El derrumbe de mi estado de ánimo cotidiano es consecuencia del desbalance de las acciones y los tiempos. Soy un esclavo de la repetición. Un esclavo que lame el grillete con fruición (y devoción y puntualidad). Si no me levanté a las 8:30 y tomé un café a las 9, oficialmente el día ha comenzado mal. Por eso no soporto a la gente que habla de romper la rutina como si esa pequeña rebeldía burguesa fuera la fuente de la felicidad. Escápate de la rutina, nos dice la publicidad. ¡No! Por favor no. Si constantemente sientes la necesidad de salir de tu rutina, quizás deberías más bien cambiar de rutina. Algo estás haciendo mal.

Yo estoy feliz con las mías, ¿por qué me voy a escapar? ¿Por qué carajos debería salir de mi "zona de confort" si lo que estoy buscando —¿acaso no todos?— es justamente quedarme en ella para siempre? ¿Quién es ese tipo que habla de salir de la zona de confort? Fíjense bien, casi siempre el que nos espeta con dedo inquisidor, el que nos recomienda con superioridad moral (a veces aun ontológica, según cree) que debemos romper la rutina y dejar nuestra zona de confort es un mediocre rutinario.

Pero tampoco hay que señalar a ese tipo. Por definición la mayoría de la gente es mediocre. Es un axioma. ¡Qué necedad exigirle a tanta gente que no sea mediocre si la mera existencia de los mediocres es la que garantiza al ganador su lugar fuera de la masa!
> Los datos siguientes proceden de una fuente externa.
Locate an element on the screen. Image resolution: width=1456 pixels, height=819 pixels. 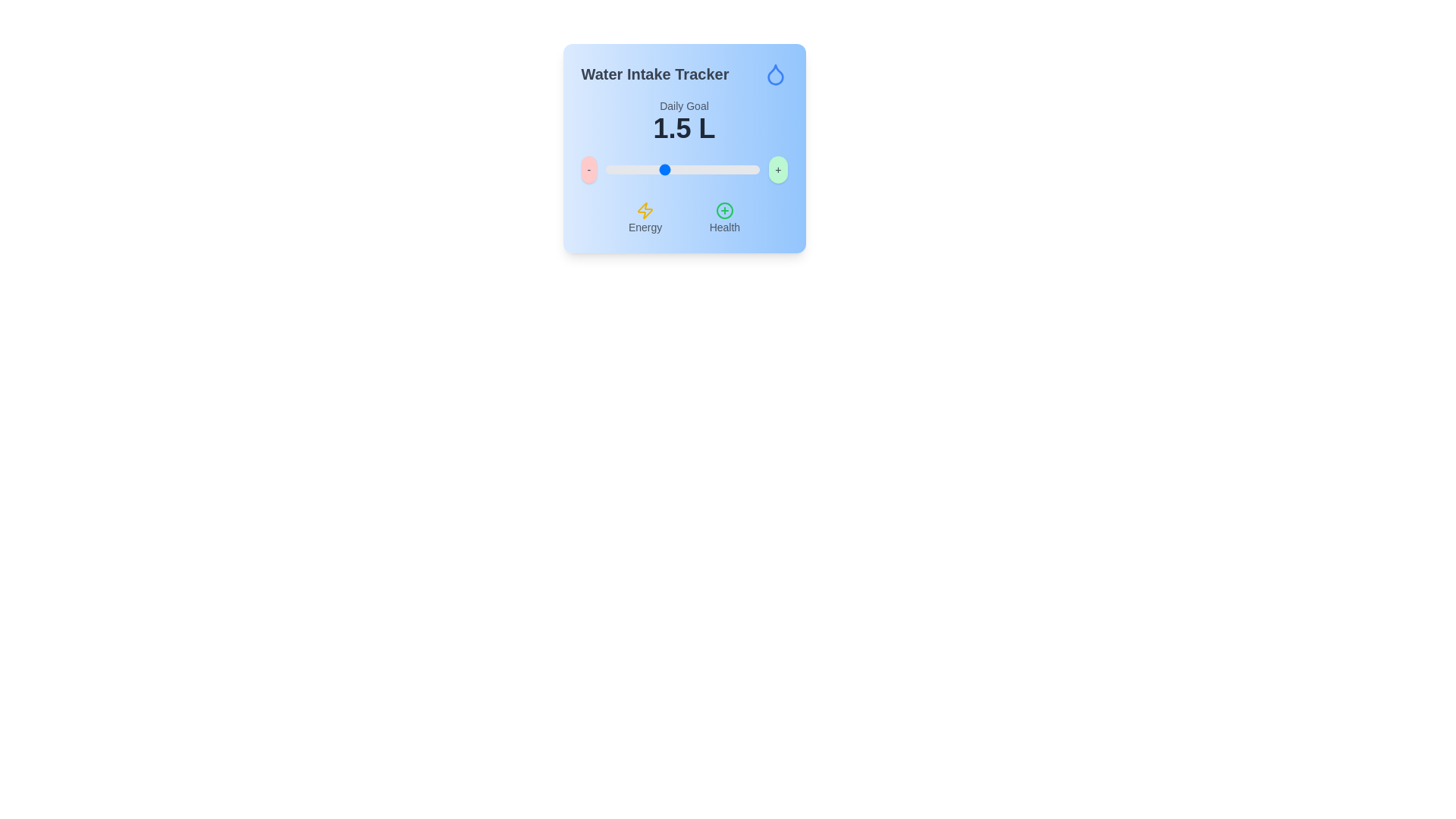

Vuelvo al tema de la causa. Ayer en la noche, fruto de la experiencia estética que comenzó en el azul profundo del uniforme de la policía, llegué a la respuesta de por qué disfruto tanto la rutina, la calma, el confort y la mediocridad (aunque esos cuatro términos no tengan necesariamente una relación formal ni causal). La rutina me aleja de la fugacidad, me hace olvidar el drama humano, el tiempo, la insignificancia de la existencia, la fragilidad del instante y el eterno correr del río heracliteano que tanto miedo me infunde. La rutina garantiza (si no garantiza al menos promete) que aquello que estás haciendo lo volverás a hacer después una vez más. Nada se ha terminado, todo permanece. 

Después de todo quizás no seamos sólo una mota en el viento.

Así que adiós, amiga policía. Espero verte todos los días a la misma hora, moviendo las caderas por la lateral de Viaducto como diciéndome "hola, hola, hola, muchacho. Vive que la vida es larga".